2020: There were no reported changes or compliance issues. The project remains in compliance based on the annual review. For Condition 1 and 2a, the project reported no change in status, anticipating completion of modifications in 2021. For Condition 2c, the project reported no activity.

2019: There were no reported changes or compliance issues. The project remains in compliance based on the annual review. For Condition 1 and 2a, the project reported no change in status due to high flows. For Condition 2b, the project reported that removal of the Saccarappa dam had begun and the FERC license amendment incorporating an amended water quality certification and revised USFWS terms, anadromous fish passage is no longer required during the current FERC license term. For Condition 2c, the project reported no activity.

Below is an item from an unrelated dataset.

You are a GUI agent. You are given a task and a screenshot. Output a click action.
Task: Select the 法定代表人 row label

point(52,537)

2018: There were no reported changes or compliance issues.  The project remains in compliance based on the annual review. For Condition 1, the project reported no change in status. For Condition 2b, the project reported filing with FERC of the Saccarapa project license surrender application. For Condition 2c, the project reported no change in status.

Certification History

January 1, 2022: The LIHI Certificate term has been extended in accordance with Revision 2.05 of the LIHI 2nd Edition Certification Handbook issued January 1, 2022. Refer to the facility table above for the new term.

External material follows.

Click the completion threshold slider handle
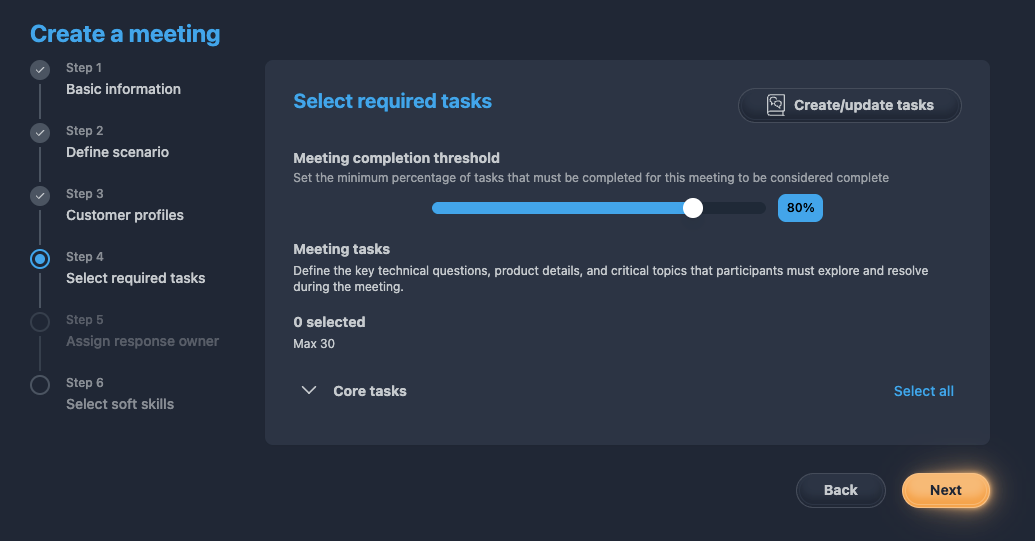 (693, 208)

March 5, 2018 – The 30-day appeal window closed for the preliminary certification decision of the Gambo Hydroelectric Project closed on March 1, 2018 with no appeals to the decision received. The decision is therefore final and Dundee is LIHI Certificate #138. The Certificate term will be September 5, 2017 – September 4, 2022.

January 30, 2018 – On January 24, 2018, the Low Impact Hydropower Institute (LIHI) preliminarily approved Low Impact Certification for the Gambo project. This decision is preliminary pending the 30-day appeal window. Only those who commented in the initial application 60-day comment period are eligible to file an appeal. Such appeal needs to include an explanation as to how the project does not meet the LIHI criteria. Appeal requests can be submitted to comments@lowimpacthydro.orgRequests must be received by 5:00 pm Eastern time March 1, 2018.

September 7, 2017 – On September 7, 2017, the Low Impact Hydropower Institute (LIHI) received a complete application from S.D. Warren Company d/b/a Sappi North America for the Low Impact Certification of the Gambo Hydroelectric Project, FERC No. P-2931, located on the Presumpscot River in Maine.

LIHI is seeking comment on the Gambo application for certification. Comments that are directly tied to specific LIHI criteria (flows, water quality, fish passage, etc.) will be most helpful, but all comments will be considered.  Comments may be submitted to the Institute by e-mail at with “Gambo Project Comments” in the subject line, or by mail addressed to the Low Impact Hydropower Institute, 329 Massachusetts Avenue, Suite 2, Lexington, MA 02420.  Comments must be received at the Institute on or before 5 pm Eastern time on November 7, 2017 to be considered.  All comments will be posted to the web site and the applicant will have an opportunity to respond.  Any response will also be posted.